– Видно, давно не клал тебе в кису, Маркушка!
– На прошлой неделе наклали, тятенька!
– То-то давно! – усмехнулся матрос. – Вовсе ты стал отчаянный, Маркушка! Скажи пожалуйста, какой вырос большой матрос. Рассудил!
И, обращаясь к жене, прибавил:
– Не сумлевайся, Аннушка… не оконфузимся… Скоро обозначится война. Князь Менщик окажет, какой он есть генерал против французского, ежели к десанту не поспел… Еще, может, поправится… Ну и то, что у их все стуцера [7 - Штуцер – нарезное ружье. Русские войска были вооружены уже устаревшими для того времени гладкоствольными ружьями.], а у наших таких ружей нет. У француза стуцер далеко бьет, а нашему ружью не хватает дальности. Вот тебе и загвоздка.
– Зачем же нашим не роздали стуцеров? – нетерпеливо спросил Маркушка.
– Ой молчи, Маркушка… Не перебивай… Съезжу!
– Слушай, что отец говорит, Маркушка! – ласково промолвила матроска.
Матрос продолжал:
– К строку не изготовили этих самых стуцеров.

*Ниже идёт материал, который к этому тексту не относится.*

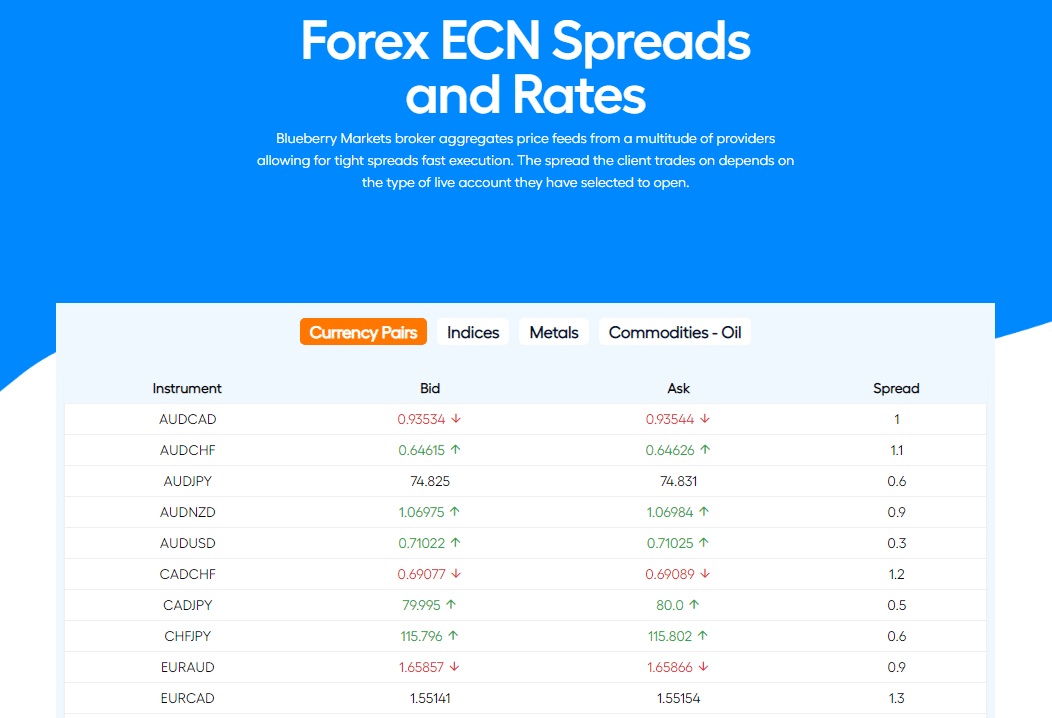Show the Commodities - Oil tab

Солдатику и обидно. И ежели Менщик в полном своем генеральском понятии да скомандует: «В штыки, братцы!» – крупа не осрамит своего звания и врукопашную… Не так обидно… Француз – известно, жидкий народ – похорохорится… однако не сустерпят штыка… И драйка к своим кораблям и гайда домой… «Ну вас!.. Не согласны»…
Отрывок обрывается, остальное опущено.